Entreprendre, ou comprendre pour mieux agir
Alors qu’il est lycéen, Paul prend conscience du poids des décideurs dans nos sociétés. De fortes personnalités le fascinent. Simon Sinek décortique la stratégie marketing des plus grands et les parcours des géants de la Silicon Valley crèvent les écrans. Sa jeunesse, Paul la fait rimer avec curiosité et soif d’apprendre. Un peu en opposition avec le système scolaire et ses injonctions, il préfère tracer sa route. Il enchaîne les petits boulots, et sous ses airs un brin rebelles, le jeune Paul s’interroge sur tout, dans une approche quasi philosophique, cherchant un sens au monde qui l’entoure…

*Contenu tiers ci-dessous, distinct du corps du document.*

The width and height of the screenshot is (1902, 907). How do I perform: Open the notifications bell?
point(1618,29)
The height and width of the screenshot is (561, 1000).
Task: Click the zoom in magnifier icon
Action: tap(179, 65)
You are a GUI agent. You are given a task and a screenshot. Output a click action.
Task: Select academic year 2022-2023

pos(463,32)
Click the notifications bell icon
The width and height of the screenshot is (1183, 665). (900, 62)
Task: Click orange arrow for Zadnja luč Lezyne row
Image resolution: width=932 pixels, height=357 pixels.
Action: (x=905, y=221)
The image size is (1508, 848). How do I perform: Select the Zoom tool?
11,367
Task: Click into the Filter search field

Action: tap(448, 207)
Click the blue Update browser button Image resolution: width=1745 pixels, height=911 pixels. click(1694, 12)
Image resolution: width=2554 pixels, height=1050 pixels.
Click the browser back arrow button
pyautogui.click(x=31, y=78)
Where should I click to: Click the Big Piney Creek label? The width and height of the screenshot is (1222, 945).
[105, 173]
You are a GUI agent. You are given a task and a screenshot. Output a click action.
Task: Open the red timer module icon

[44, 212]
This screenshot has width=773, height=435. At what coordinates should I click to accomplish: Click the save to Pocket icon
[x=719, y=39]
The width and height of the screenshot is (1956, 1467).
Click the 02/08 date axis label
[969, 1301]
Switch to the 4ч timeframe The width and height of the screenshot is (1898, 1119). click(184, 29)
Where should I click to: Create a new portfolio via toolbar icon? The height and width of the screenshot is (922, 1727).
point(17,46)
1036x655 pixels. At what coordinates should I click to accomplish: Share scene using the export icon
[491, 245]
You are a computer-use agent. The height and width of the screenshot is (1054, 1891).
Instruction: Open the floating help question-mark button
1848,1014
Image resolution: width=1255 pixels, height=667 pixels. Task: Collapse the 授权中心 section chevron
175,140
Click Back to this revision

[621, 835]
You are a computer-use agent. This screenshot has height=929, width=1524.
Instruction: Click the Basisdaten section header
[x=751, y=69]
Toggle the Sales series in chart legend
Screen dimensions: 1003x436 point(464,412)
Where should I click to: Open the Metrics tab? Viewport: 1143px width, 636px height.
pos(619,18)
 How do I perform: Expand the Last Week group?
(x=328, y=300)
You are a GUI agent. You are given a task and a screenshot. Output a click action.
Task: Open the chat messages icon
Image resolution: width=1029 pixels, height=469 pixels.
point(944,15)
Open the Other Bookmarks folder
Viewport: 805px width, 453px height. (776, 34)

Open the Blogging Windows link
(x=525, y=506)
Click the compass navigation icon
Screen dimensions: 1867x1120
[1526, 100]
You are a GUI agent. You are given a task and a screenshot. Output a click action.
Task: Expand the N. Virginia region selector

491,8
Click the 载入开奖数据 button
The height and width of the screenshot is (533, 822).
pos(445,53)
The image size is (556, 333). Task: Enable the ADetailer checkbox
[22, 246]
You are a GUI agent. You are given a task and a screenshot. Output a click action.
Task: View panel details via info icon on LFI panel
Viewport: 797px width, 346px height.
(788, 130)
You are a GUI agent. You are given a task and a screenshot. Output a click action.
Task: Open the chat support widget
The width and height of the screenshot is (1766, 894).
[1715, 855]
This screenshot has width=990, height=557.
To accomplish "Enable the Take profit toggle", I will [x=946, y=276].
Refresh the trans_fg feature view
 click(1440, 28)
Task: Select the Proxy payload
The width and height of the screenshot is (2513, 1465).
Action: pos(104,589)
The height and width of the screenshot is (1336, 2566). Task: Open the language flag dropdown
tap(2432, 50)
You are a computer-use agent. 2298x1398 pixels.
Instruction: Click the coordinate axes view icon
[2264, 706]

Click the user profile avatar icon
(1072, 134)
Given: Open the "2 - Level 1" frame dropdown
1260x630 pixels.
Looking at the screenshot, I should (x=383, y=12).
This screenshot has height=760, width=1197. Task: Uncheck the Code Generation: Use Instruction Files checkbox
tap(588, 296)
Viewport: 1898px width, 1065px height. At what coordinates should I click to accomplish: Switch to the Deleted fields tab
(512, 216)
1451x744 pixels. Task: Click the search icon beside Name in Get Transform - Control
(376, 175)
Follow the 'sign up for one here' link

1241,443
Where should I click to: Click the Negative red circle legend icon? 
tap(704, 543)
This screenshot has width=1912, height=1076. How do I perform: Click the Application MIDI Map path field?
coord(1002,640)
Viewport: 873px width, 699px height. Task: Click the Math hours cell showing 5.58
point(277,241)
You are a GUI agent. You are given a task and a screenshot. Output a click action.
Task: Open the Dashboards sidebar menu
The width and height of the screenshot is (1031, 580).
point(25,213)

En naissent des aspirations qu’il juge encore aujourd’hui constructives et déterminantes : « […] j’ai vite compris que pour avoir un impact sur le monde, il ne fallait non pas juste avoir du pouvoir, mais avoir la volonté de porter des actions positives et surtout celle de les incarner […] ».
De ce constat et de cette intuition, Paul va en faire une quête.
Féru de sciences et avide de tout, il côtoie des milieux très différents et évolue entre Rennes, sa ville natale, Paris et Bruxelles, où il suit des études dans une école de commerce. Avec ses amis, il cherche « l’idée » et poursuit ses lectures.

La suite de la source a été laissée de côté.